Explanation: The correct answer is **None of the above** because the current drug of choice (DOC) for cholera in pregnant women is **Azithromycin**. ### 1. Why "None of the above" is correct According to the WHO and current clinical guidelines, **Azithromycin** (a macrolide) is the preferred treatment for cholera in pregnant women and children. It is highly effective against *Vibrio cholerae*, achieves high concentrations in the intestinal lumen, and has a superior safety profile during pregnancy (FDA Category B). It is typically administered as a single 1g oral dose. ### 2. Why the other options are incorrect * **Tetracycline & Doxycycline (Options A & B):** While Doxycycline is the DOC for non-pregnant adults, tetracyclines are **contraindicated** in pregnancy.
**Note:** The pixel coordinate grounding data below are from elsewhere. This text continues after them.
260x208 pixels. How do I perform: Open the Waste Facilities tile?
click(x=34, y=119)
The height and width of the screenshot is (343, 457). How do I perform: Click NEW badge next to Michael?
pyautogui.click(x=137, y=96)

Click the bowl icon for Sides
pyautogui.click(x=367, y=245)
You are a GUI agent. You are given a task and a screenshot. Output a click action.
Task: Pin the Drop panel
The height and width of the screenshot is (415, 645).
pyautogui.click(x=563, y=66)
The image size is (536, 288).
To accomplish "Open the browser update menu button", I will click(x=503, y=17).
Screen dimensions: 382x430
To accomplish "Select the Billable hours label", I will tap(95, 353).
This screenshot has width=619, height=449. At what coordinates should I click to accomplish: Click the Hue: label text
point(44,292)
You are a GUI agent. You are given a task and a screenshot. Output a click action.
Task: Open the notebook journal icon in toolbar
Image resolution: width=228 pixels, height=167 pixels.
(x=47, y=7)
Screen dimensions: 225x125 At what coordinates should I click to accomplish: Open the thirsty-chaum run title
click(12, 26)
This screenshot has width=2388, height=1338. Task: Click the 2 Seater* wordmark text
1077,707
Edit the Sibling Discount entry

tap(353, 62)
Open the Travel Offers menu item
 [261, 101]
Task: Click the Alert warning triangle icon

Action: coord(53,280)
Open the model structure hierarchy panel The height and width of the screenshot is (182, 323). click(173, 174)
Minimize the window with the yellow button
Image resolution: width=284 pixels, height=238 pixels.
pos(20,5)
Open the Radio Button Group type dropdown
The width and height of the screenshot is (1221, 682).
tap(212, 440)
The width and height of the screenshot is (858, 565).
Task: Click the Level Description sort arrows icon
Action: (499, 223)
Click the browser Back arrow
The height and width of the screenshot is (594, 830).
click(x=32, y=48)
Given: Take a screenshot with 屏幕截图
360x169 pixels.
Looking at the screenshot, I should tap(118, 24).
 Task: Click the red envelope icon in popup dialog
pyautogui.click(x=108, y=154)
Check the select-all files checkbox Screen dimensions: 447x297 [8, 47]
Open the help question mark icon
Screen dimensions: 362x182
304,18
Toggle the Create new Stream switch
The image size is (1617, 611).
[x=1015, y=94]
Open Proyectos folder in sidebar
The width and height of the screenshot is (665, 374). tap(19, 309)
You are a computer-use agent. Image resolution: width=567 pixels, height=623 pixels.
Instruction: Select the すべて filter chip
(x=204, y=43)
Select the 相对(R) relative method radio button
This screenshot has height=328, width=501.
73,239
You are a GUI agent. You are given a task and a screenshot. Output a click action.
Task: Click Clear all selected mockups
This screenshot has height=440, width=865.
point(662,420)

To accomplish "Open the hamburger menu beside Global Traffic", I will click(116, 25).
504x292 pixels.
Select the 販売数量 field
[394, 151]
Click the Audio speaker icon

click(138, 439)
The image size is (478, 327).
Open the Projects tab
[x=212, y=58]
They cross the placenta and can cause permanent teeth discoloration (yellow-brown) and enamel hypoplasia in the fetus, as well as inhibit bone growth [1]. * **Furazolidone (Option C):** Historically, Furazolidone was used for cholera in pregnancy; however, it is no longer the first-line choice due to lower efficacy compared to macrolides and the availability of safer, more effective alternatives like Azithromycin. ### 3. Clinical Pearls for NEET-PG * **Primary Treatment:** The most critical intervention in cholera is **aggressive fluid resuscitation** (ORS or IV Ringer’s Lactate); antibiotics only shorten the duration of diarrhea and shedding. * **DOC Summary:** * **Adults (Non-pregnant):** Doxycycline (Single dose 300mg). * **Pregnant Women:** Azithromycin. * **Children:** Azithromycin is preferred (Zinc supplementation is also vital in pediatric cases). * **Resistance Note:** In areas with known macrolide resistance, **Ceftriaxone** may be considered as an alternative.